- [Extract]:
The Imaging Center
If you ask a group of imaging center directors what their No. 1 concern is, you’re likely to hear reimbursement and lots of grumbling about the Deficit Reduction Act. And for good reason. As you know, the DRA has brought significant drops in reimbursement for procedures across the board (approximately $2.8 billion in cuts to Medicare from 2007 to 2010), except for mammography, through a cap on some CPT codes that were higher than hospital outpatient rates and freezing CPT codes that are already lower than hospital outpatient rates. The DRA also reduces the technical component for certain imaging services performed on contiguous body parts and caps the technical component of the physician fee schedule payments for physician office imaging services at the rate paid to hospital outpatient departments.
But as you’ll see in our special section on Imaging Centers this month, facilities with initiative are fighting back with a combination of streamlined workflow, digital technology investment, sharper pencils and a push to increase patient volume and satisfaction.

- [Recorded information]:
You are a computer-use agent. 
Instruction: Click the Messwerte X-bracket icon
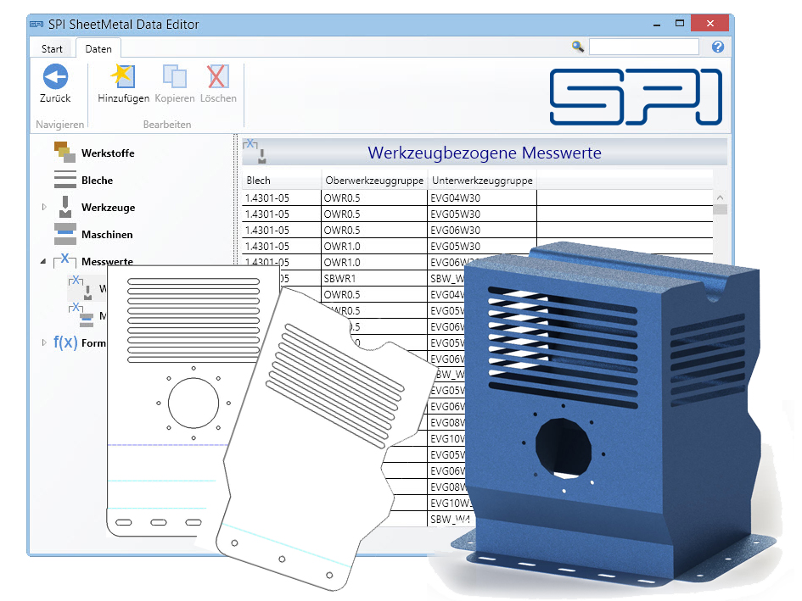point(64,261)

- [What to do]: In the imaging center text above, condense the paragraph beginning "If you ask a group of imaging center directors" into a short bulleted list that keeps its main facts.

- [Output of the exercise]:
- Imaging center directors name reimbursement as their top concern and complain about the Deficit Reduction Act (DRA).
- The DRA has cut reimbursement for procedures across the board, except mammography, by about $2.8 billion in Medicare cuts from 2007 to 2010.
- It does this by capping CPT codes that were higher than hospital outpatient rates and freezing those already lower.
- It reduces the technical component for certain imaging services on contiguous body parts.
- It caps the technical component of physician fee schedule payments for physician office imaging at the hospital outpatient department rate.